#### [Task brief]
Every line below from the one with "Where should I click to: Close" through the one with "You are a computer-use" should be retyped exactly, both ends included; no other lines and no pictures.

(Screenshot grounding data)

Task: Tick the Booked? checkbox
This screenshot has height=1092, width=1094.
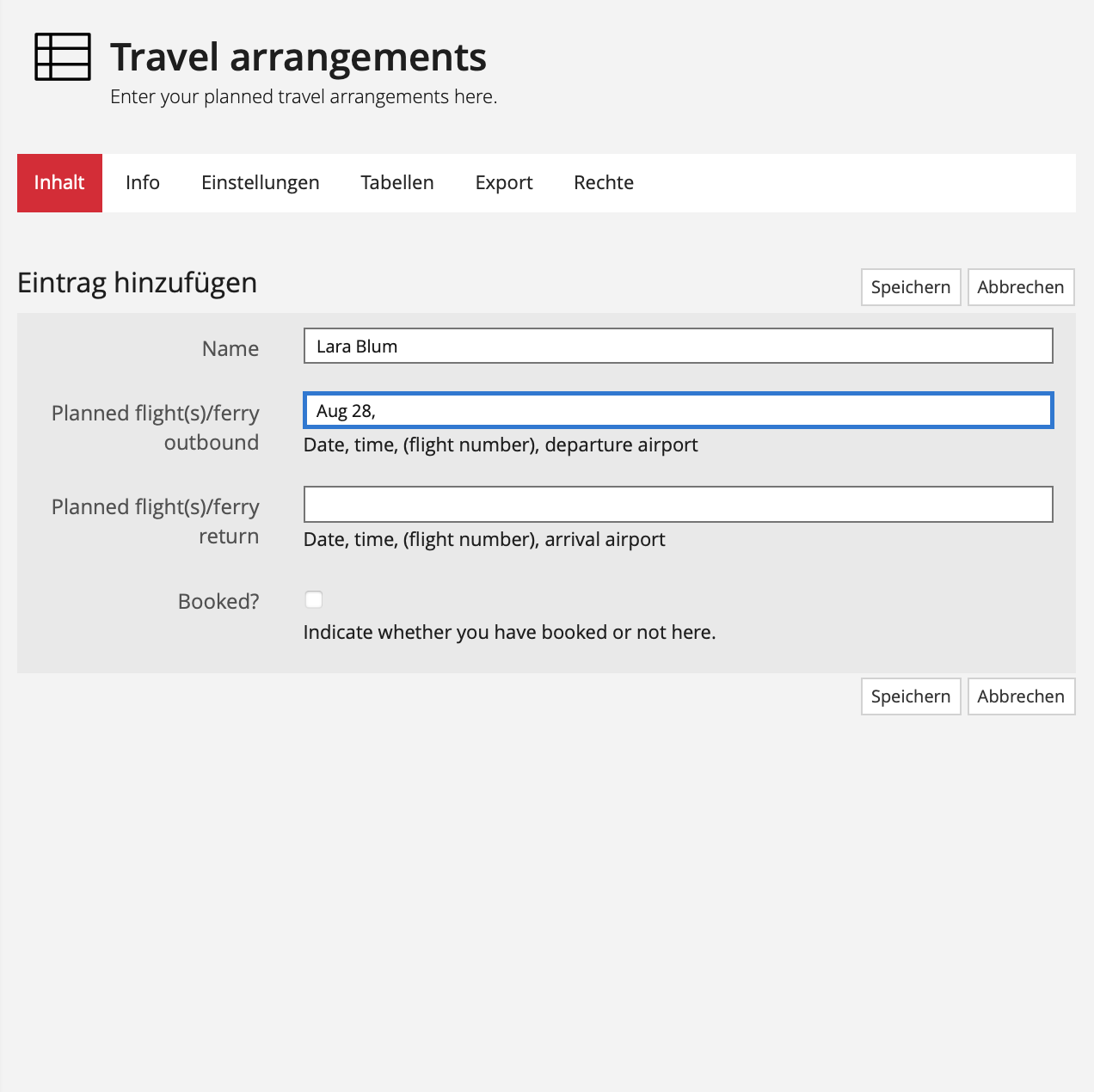Action: (x=314, y=599)
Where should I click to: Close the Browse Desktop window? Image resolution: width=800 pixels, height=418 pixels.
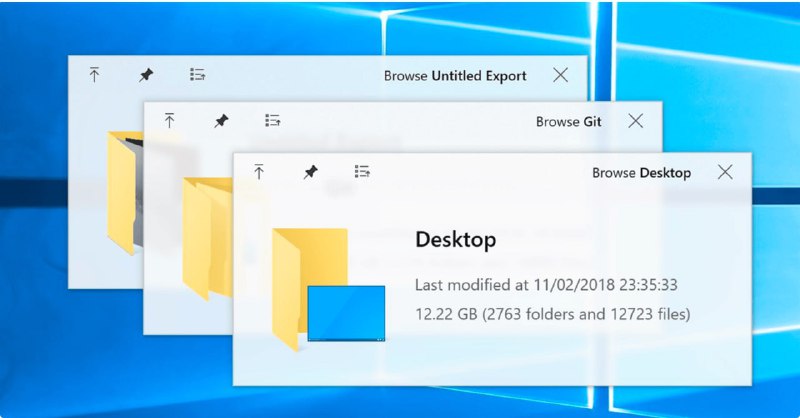pyautogui.click(x=726, y=172)
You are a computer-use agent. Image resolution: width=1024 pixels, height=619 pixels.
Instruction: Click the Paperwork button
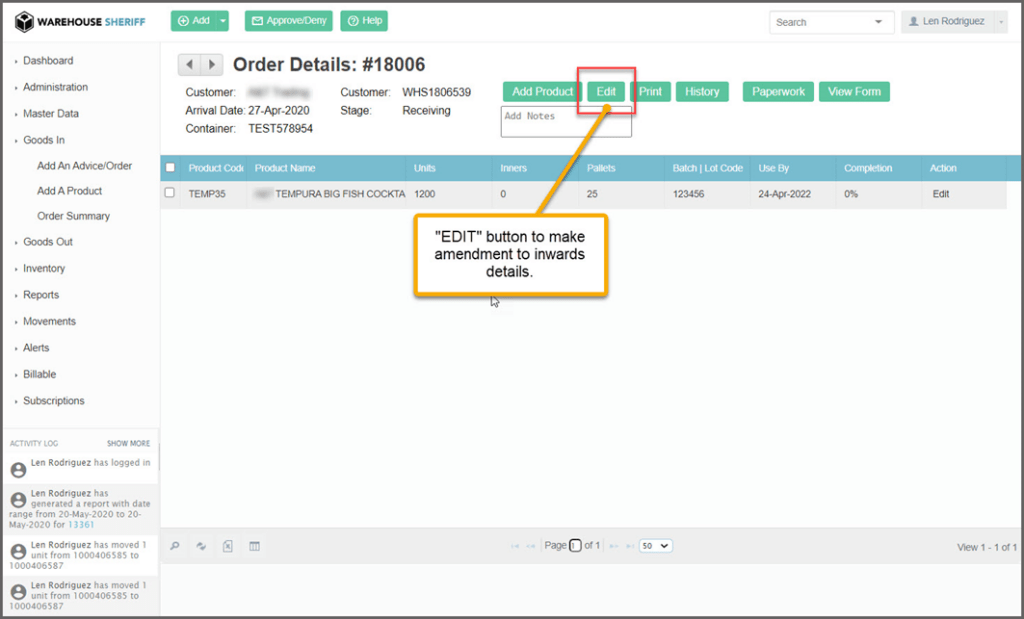(x=778, y=92)

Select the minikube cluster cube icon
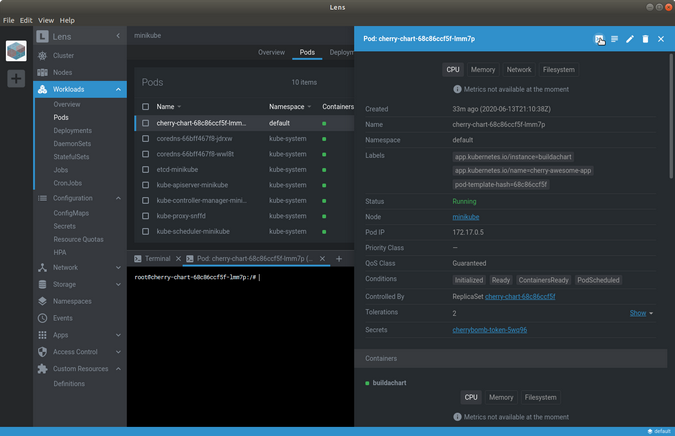pyautogui.click(x=16, y=50)
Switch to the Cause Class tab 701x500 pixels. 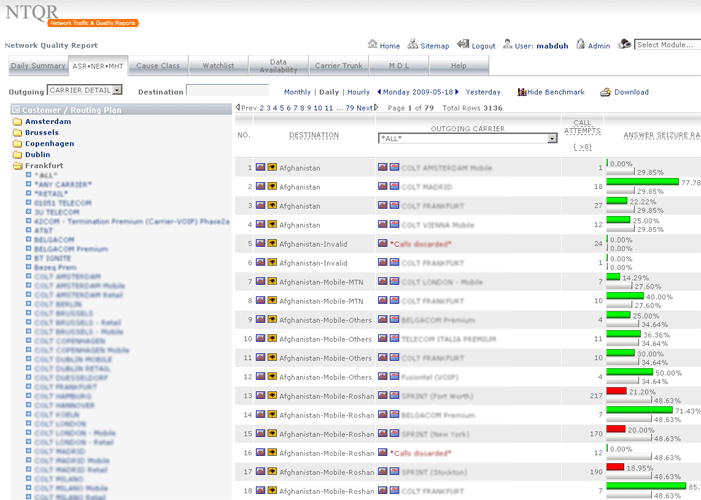(157, 66)
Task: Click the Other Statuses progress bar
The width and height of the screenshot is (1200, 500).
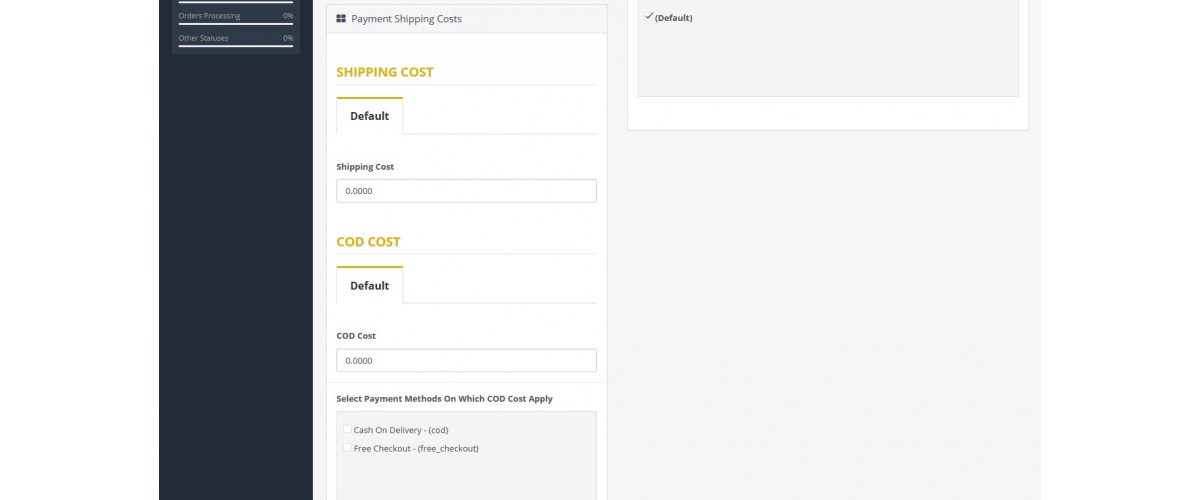Action: (236, 46)
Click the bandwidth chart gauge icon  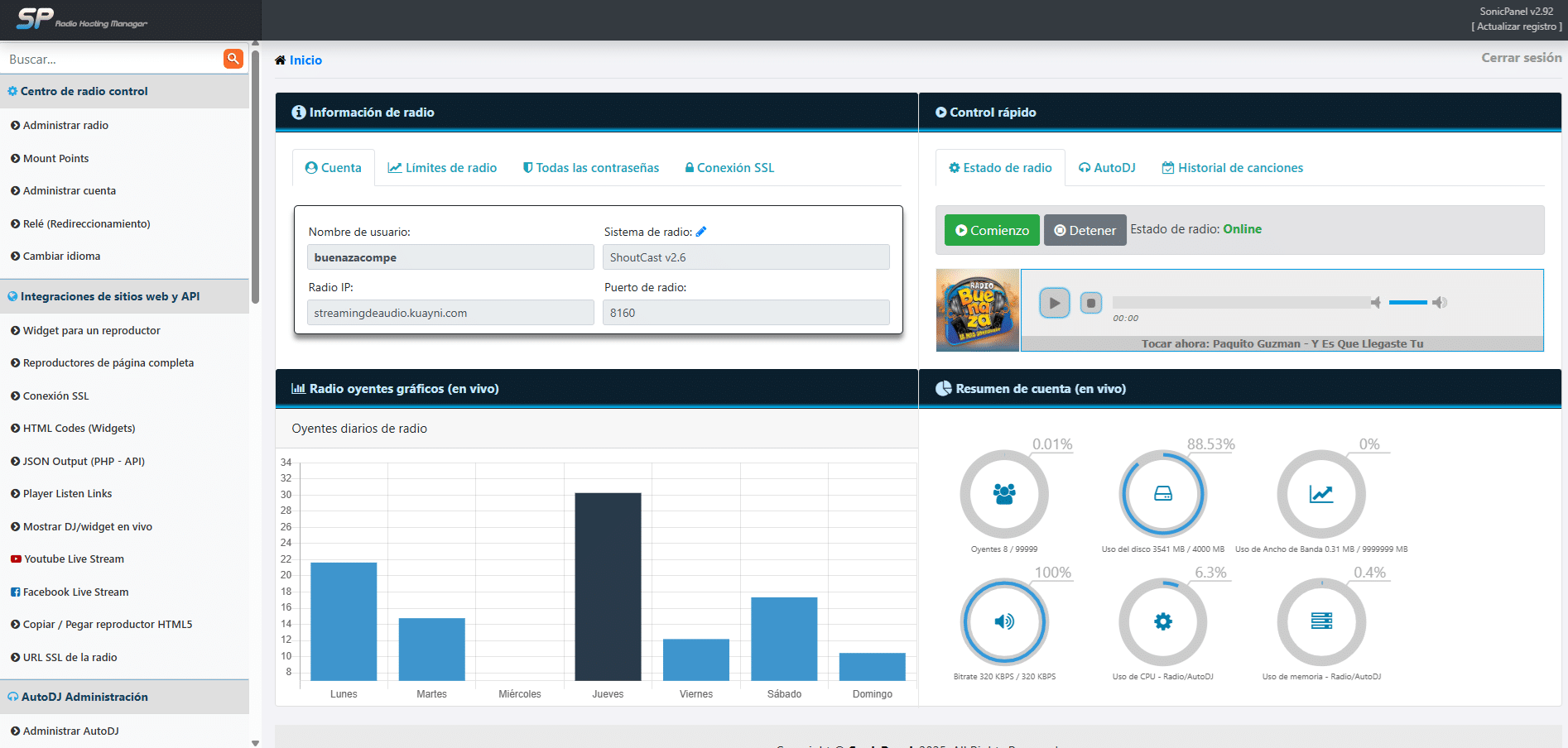[1320, 494]
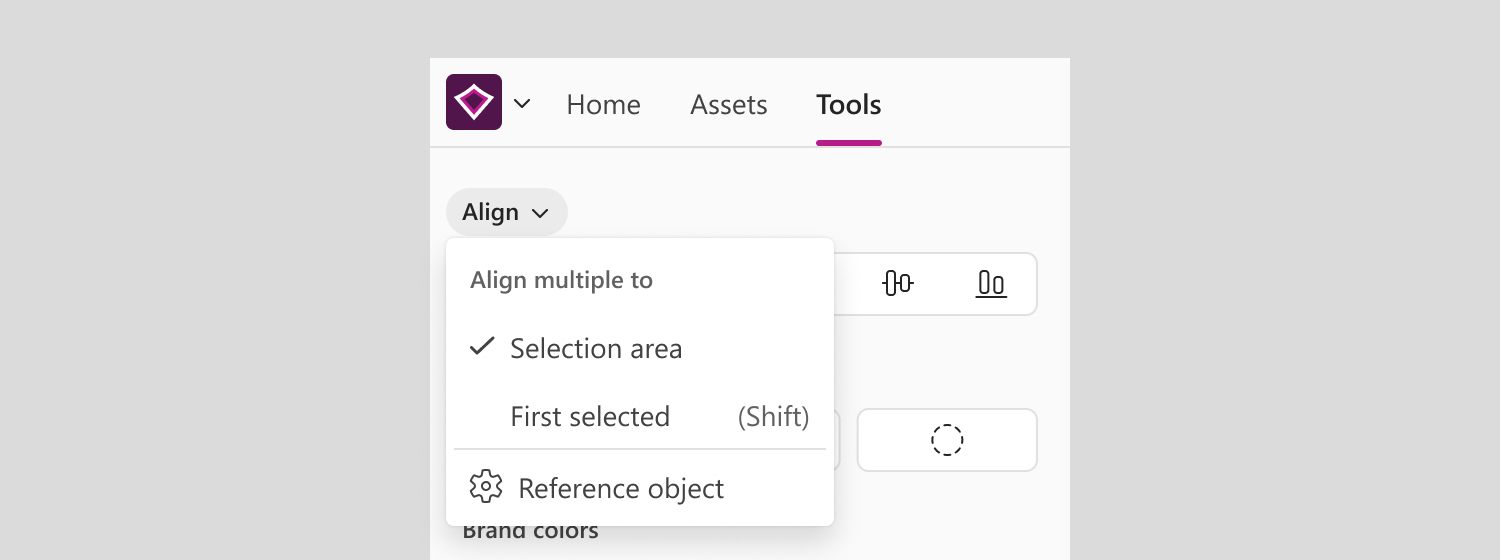The width and height of the screenshot is (1500, 560).
Task: Click the chevron arrow inside Align
Action: [x=541, y=213]
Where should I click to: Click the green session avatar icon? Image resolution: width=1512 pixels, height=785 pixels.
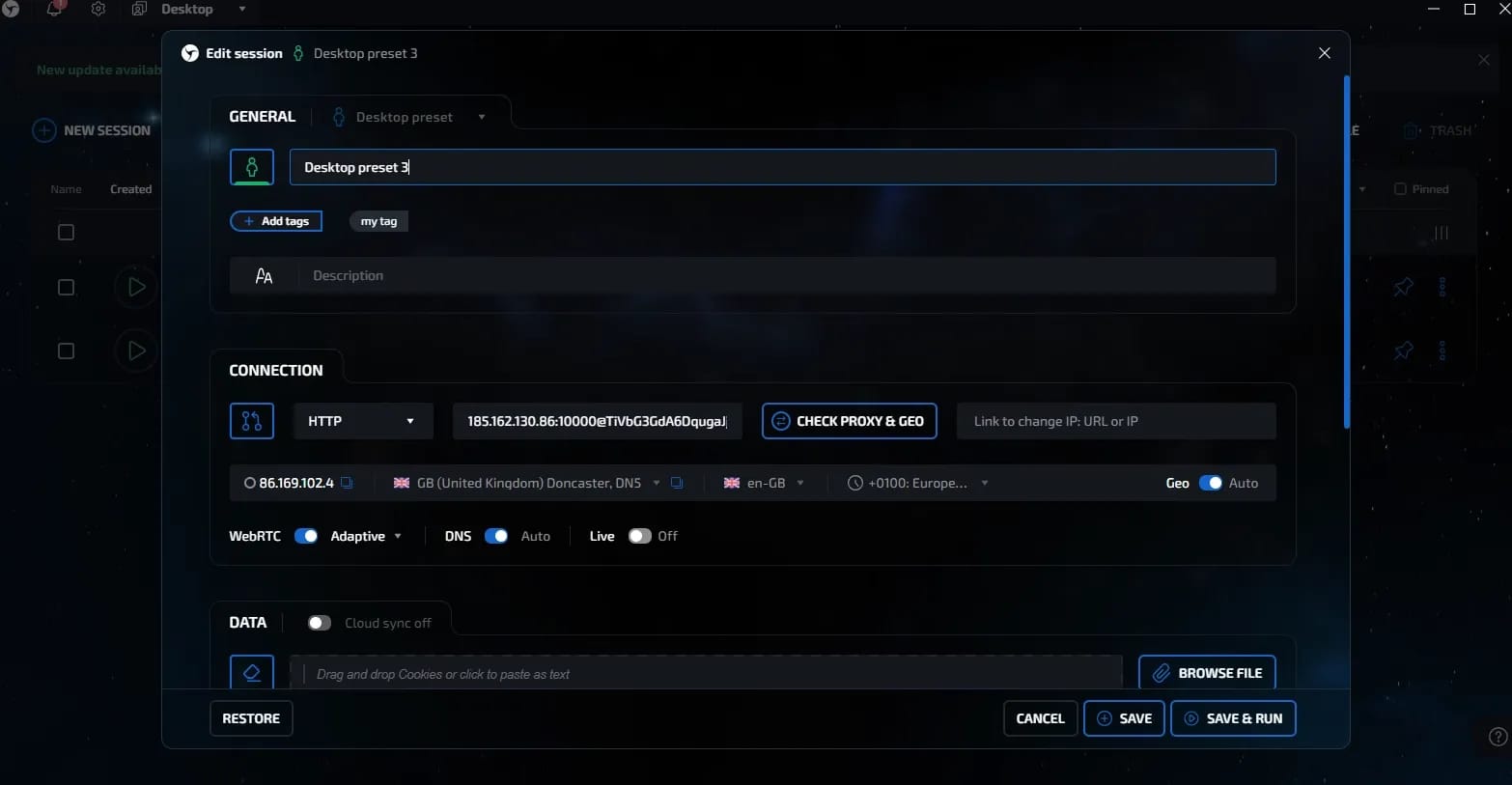tap(252, 167)
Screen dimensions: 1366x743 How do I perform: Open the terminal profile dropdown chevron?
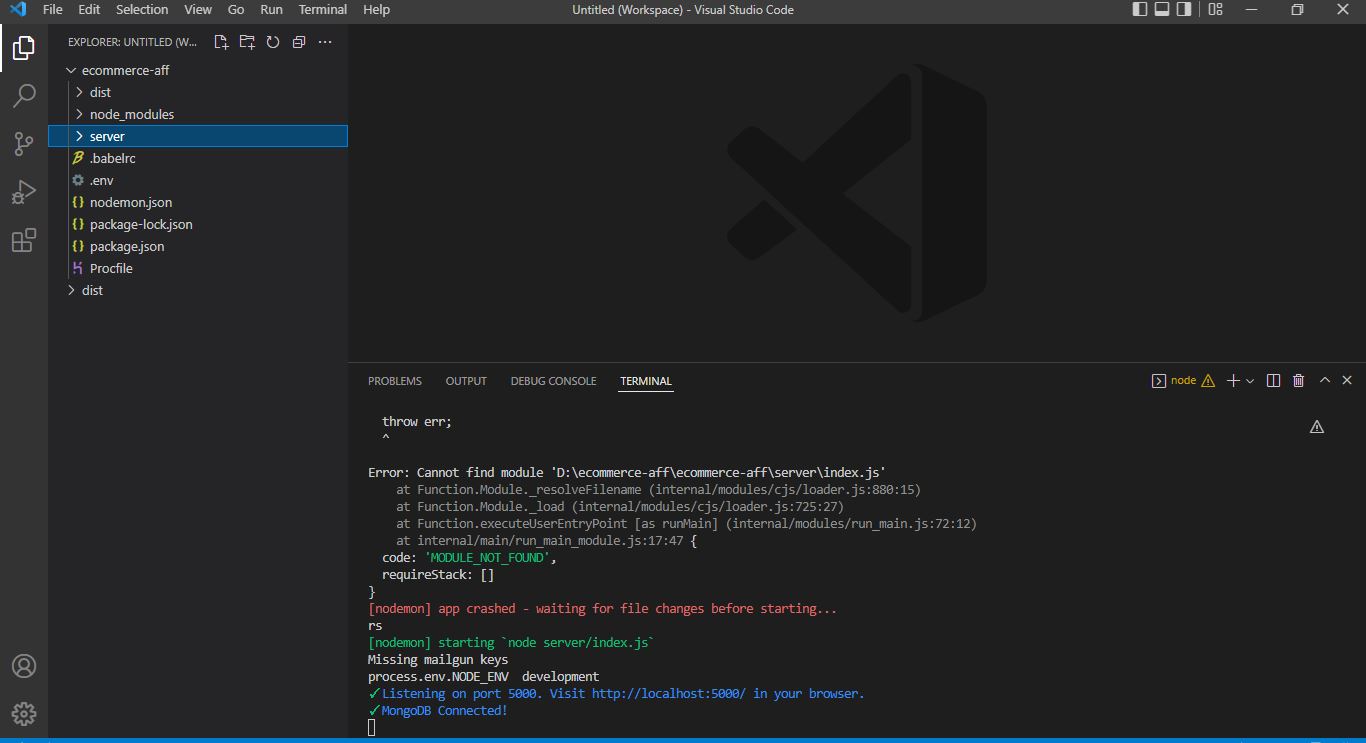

#### [Result of this exercise]
Where should I click to: Close the Browse Desktop window? Image resolution: width=800 pixels, height=418 pixels.
pyautogui.click(x=726, y=172)
You are a computer-use agent. Image resolution: width=1024 pixels, height=619 pixels.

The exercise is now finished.